* **Entries taken from a collection**:

——

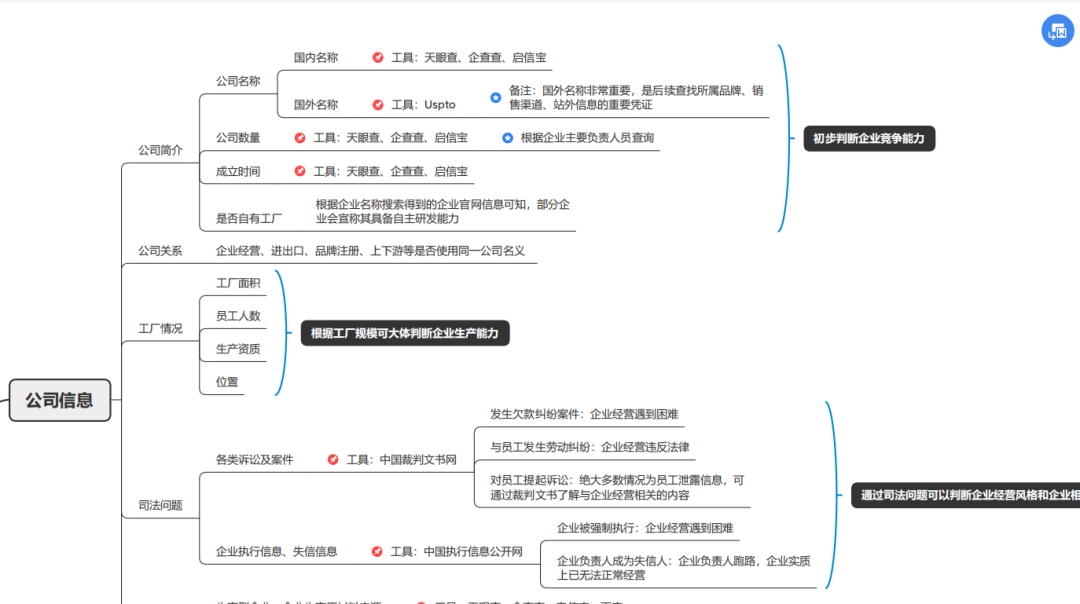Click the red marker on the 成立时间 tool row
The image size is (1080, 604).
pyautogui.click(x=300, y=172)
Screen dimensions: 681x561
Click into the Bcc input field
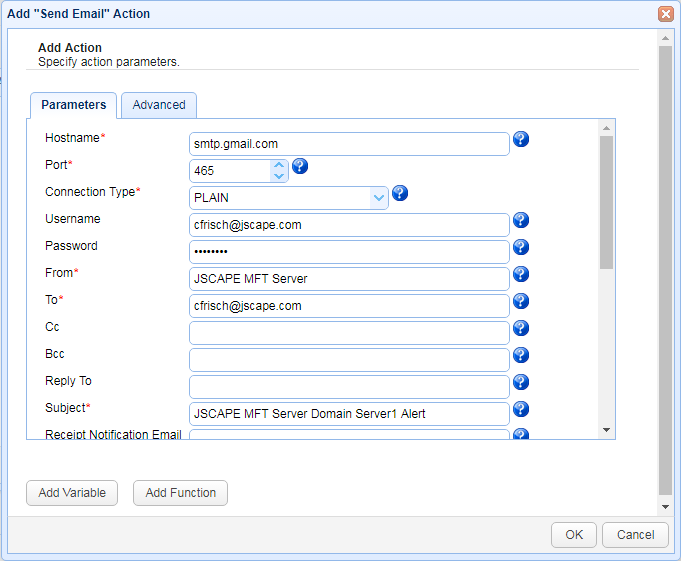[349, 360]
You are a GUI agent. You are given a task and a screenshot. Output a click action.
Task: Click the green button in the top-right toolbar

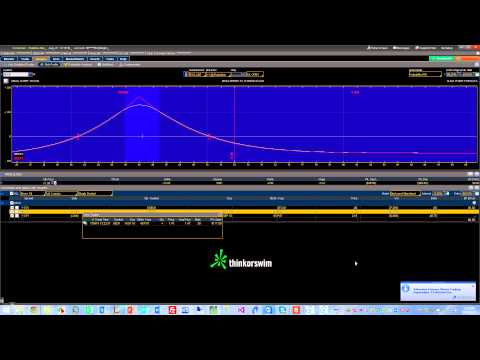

——

* **Task prompt**:
Pictures must be left out. Repeat exactly the lines from the one containing "Screen dimensions: 681x561" through the final line of the data.

* **Answer to this task**:
Screen dimensions: 681x561
Click into the Bcc input field
[349, 360]
You are a GUI agent. You are given a task and a screenshot. Output a click action.
Task: Click the green button in the top-right toolbar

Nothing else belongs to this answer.